_Consigna:_
Enumera los alimentos que, según el texto sobre la elefanta Mara, le dan a la elefanta los cuidadores.

_Sección de texto:_
----

El traslado de la elefanta Mara anticipa el fin de los zoológicos como lugares de cautiverio y del contacto directo con los grandes animales.
A la distancia que imponen los zoológicos, donde una fosa y una baranda alejan al espectador, el ojo de un elefante asiático parece apenas un punto negro perdido entre la piel arrugada de los párpados caídos. A la distancia que está parado Walter Gómez, sin embargo, el ojo de Mara es tan grande como una pelota de golf, y hasta tiene brillo. Las grietas de la piel color cemento parecen piezas de un rompecabezas gigante dibujadas a lo largo de su lomo. "Mara, atrás, más atrás, más atrás", dice Walter. El exceso de piel que cae sobre sus patas es como el desborde de lava creado por un volcán y las orejas son apenas una tela que cae suave y desordenada sobre los costados de su cabeza. "No, Mara, más atrás. Eso, eso", sigue Walter, mientras Mara avanza y retrocede, como un auto que intenta estacionar. Ahora sí: Mara hace la última maniobra y la trompa queda enmarcada y asoma por el rectángulo donde las rejas están abiertas, mientras el resto de su cuerpo sigue dentro de la jaula. Otro cuidador, parado detrás de Walter, hace sonar un silbato, y Mara recibe un pedazo de manzana, que envuelve con la punta de la trompa y se lleva a la boca. Walter le hace una seña al segundo cuidador, que toma la trompa de la elefanta y vierte en ella parte del contenido de una botella de plástico. "Mara, arriba, más arriba, Mara", dice Walter. Mara levanta la trompa apenas a la altura de sus ojos. "Más, más, más", pero Mara ya no quiere contener la solución salina que le dieron, baja la trompa y suelta el líquido en una bolsa de nylon que se apuran a colocar justo debajo. De nuevo, el silbato, una felicitación y un pedazo de manzana. El cuidador vuelve a regar el interior de la trompa con el líquido y Walter vuelve a animarla para que la mantenga en alto el mayor tiempo posible. Esta vez, la trompa se erige recta por encima de su cuerpo, alta, gloriosa. "Muy bien, sí, así, Mara, eso", festeja Walter y cuando la elefanta escupe por la trompa en la bolsa es con tanta fuerza que el agua hace burbujas y espuma y una parte se derrama en el piso del recinto de elefantes del Ecoparque porteño, exzoológico de Buenos Aires. Suena el silbato y Walter le da a Mara, bocado tras bocado, el contenido entero que quedaba en el balde con pedazos de manzana, zanahoria y calabaza. El segundo cuidador cierra la bolsa de nylon. El agua que quedó dentro es grisácea: tiene flema de trompa de elefante.

----

_Datos proporcionados:_
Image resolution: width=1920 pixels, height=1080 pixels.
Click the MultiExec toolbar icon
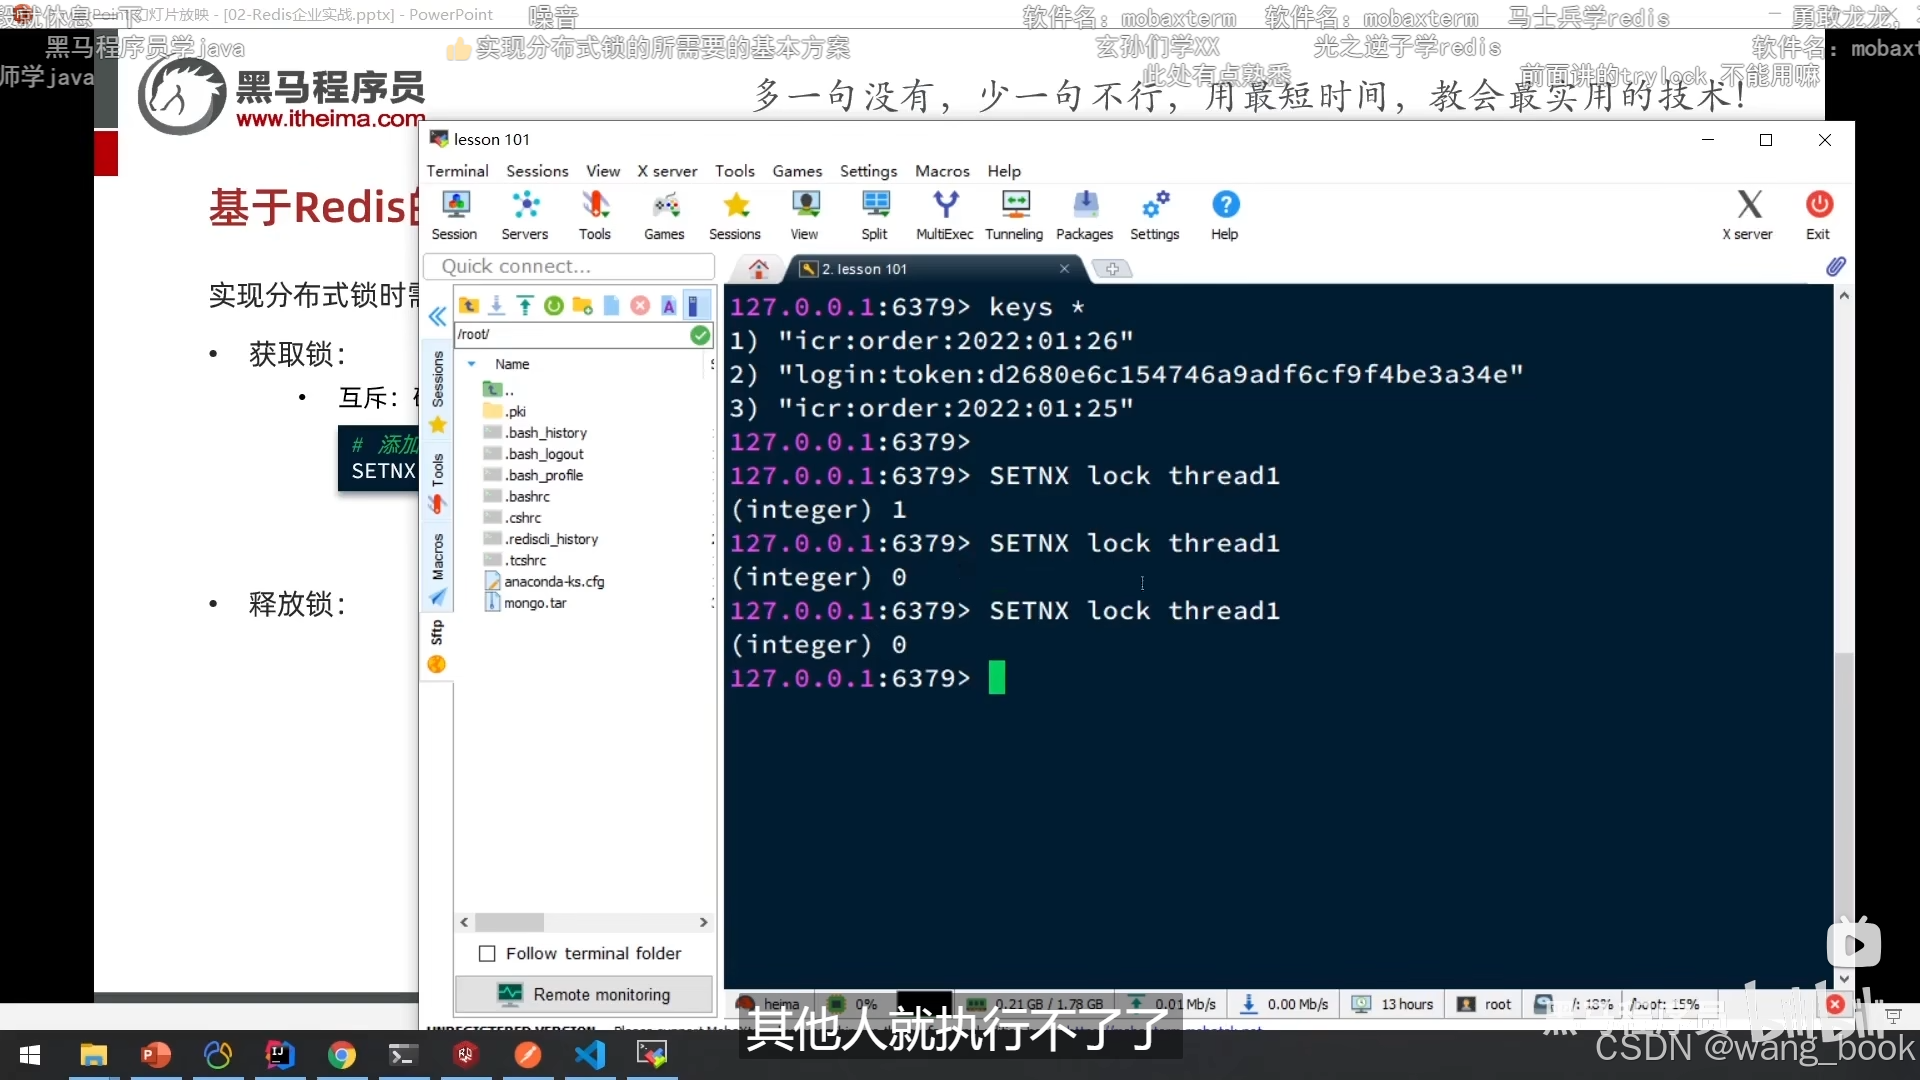tap(944, 215)
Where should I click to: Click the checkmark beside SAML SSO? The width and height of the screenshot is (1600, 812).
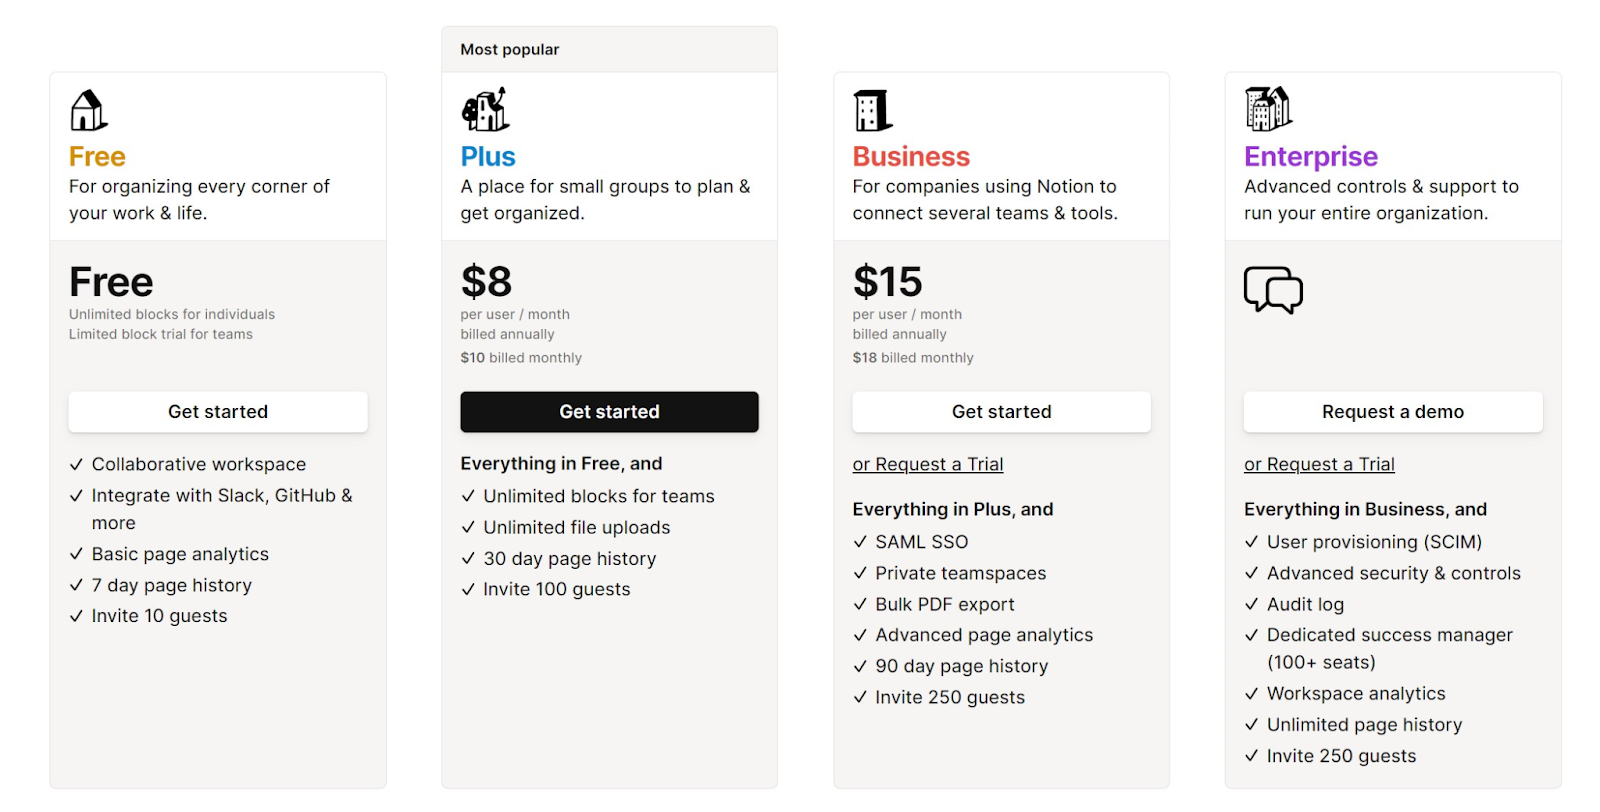[x=860, y=542]
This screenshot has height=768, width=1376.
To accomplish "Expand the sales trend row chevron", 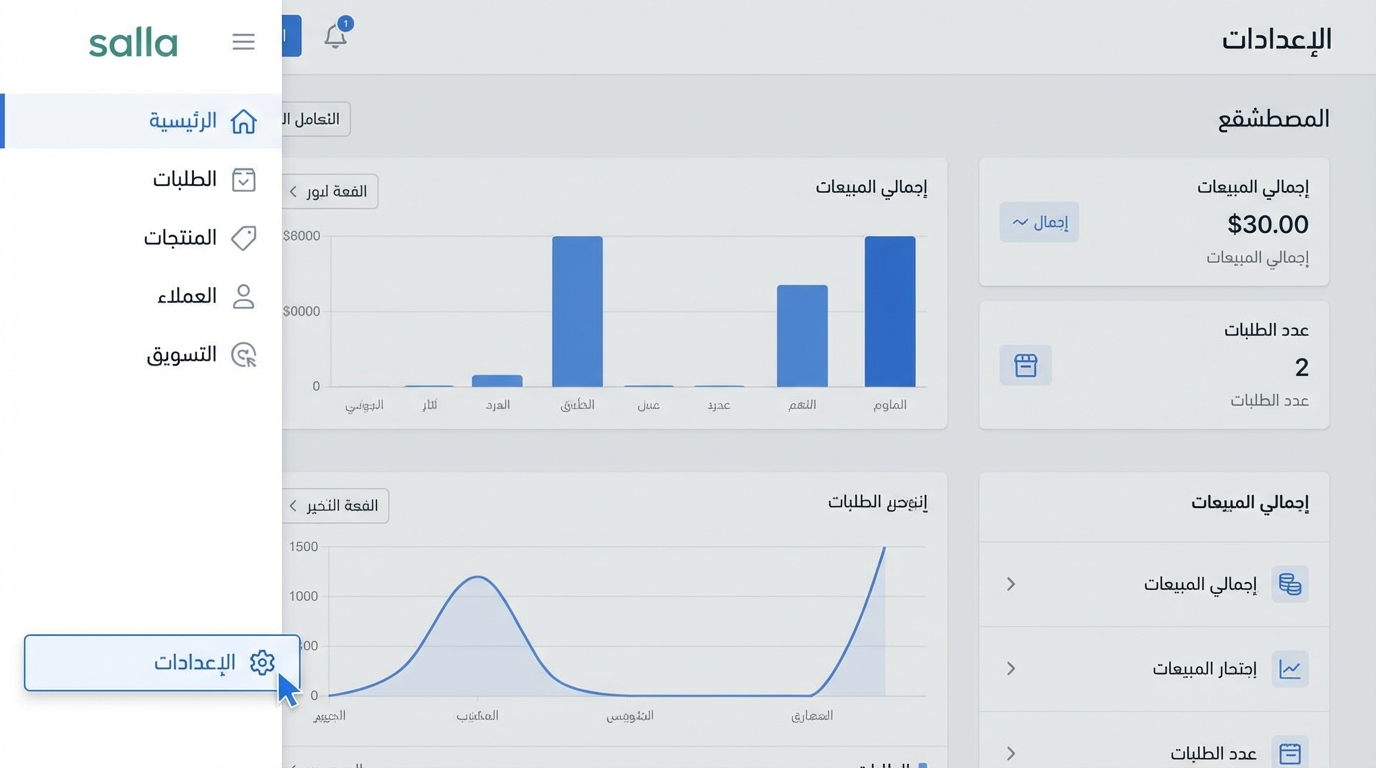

----

_Resultado:_
Manzana, zanahoria y calabaza.